Each semester my Harvard University Extension class is about half business and half computer science students. As you may expect, the business pupils struggle with learning how to code. However, computer scientists feel hindered by business case studies and learning how to interact in a cross-functional group.
In the maturing industry, data scientists are now expected to generate business value instead of merely being the most technically savvy person in an organization. Today’s focus is “data to value,” rather than optimizing to the sixth decimal point like a Kaggle competition. Yet, semester after semester, I still observe computer scientists believing that data, coding, and modeling alone are delivering business value.
It’s not their fault. Academia teaches with curated data sets, while the media extolls the benefits of having a data scientist. But there’s a big mismatch between building models and productionizing them, let alone delivering value. If you are a data scientist, ask yourself: How many of your models are in production? Are they fault-tolerant? Are the lifecycle management aspects like data drift defined in production? Or are you endlessly making complex models that demonstrate aptitude with no regard for implementation?
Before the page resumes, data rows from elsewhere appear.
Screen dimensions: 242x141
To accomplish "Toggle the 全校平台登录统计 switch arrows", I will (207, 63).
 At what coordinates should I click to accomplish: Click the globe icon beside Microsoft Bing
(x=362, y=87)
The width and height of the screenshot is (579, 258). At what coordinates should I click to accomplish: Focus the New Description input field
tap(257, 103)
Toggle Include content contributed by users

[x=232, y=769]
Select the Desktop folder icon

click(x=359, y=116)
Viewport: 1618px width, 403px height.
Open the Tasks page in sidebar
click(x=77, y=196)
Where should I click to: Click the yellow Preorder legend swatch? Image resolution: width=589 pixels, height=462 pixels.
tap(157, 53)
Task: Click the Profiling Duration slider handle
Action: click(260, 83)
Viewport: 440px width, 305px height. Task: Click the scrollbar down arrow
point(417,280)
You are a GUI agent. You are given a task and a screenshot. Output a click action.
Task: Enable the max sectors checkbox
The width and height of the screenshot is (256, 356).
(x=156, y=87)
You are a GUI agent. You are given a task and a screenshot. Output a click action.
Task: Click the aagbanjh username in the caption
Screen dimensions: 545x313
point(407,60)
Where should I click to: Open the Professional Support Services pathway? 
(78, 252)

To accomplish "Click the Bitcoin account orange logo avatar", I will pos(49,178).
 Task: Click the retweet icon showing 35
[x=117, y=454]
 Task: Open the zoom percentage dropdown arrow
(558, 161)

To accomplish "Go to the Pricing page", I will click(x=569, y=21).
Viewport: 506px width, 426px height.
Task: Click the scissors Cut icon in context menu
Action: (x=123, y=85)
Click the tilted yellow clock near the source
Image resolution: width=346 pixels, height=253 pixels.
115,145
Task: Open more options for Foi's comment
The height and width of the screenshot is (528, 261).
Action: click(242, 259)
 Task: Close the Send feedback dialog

If you just realized you are on the wrong side of value creation, here is a best practice I share with my students you may find helpful.
Data “Gemba Walks”
When I worked at Amazon, the value of lean manufacturing’s “Gemba walk” was paramount. Gemba means “actual place” in Japanese; for a Gemba walk, you are asked to go to the actual place where the process occurs. Managers were expected to observe items being picked, packed, and shipped, then work on efficiencies in that process. A Gemba walk forces managers to have a depth of knowledge, not just a cursory understanding of a process.
The same holds true for the data scientist. Sitting at your desk, don’t just go into a database, type `SELECT *`, and assume your data is appropriate for modeling. The human element plays a big part in the data you are seeing.
For example, in the food delivery service industry, customer service agents apply a “disposition code” after hanging up with a complaint call. One call could be “Missing Item” while another could be “Order Tracking.” There are around 24 disposition codes to choose from. It makes sense to smooth the process by having a robust list of codes available, maybe initially ordered alphabetically. A data scientist could simply pull the data and train a model related to the most frequent customer complaint, thereby helping the food delivery operations. Except it’s not so simple! Turns out, the first code, “Disconnected Call,” was the most common. Call center agents are timed to the second. As a result, nearly all agents selected the first item from the list to save time.
If a data scientist didn’t sit next to an agent and observe how this data is collected, they could not know the data integrity issue. A simple “Gemba walk” to the operation itself would let them know the data is faulty, and a model would be worthless. Then, they could look for proxy data fields that could be more accurate or work with business partners to improve quality controls.
There are many more “best practices” and even formal training to help you. I encourage data scientists to recognize that they can provide the most value when working collaboratively with their non-technical stakeholders. Otherwise, Data Science will be a cost center and not a value-generator. Learn to prioritize “data to value,” not “data to a model.”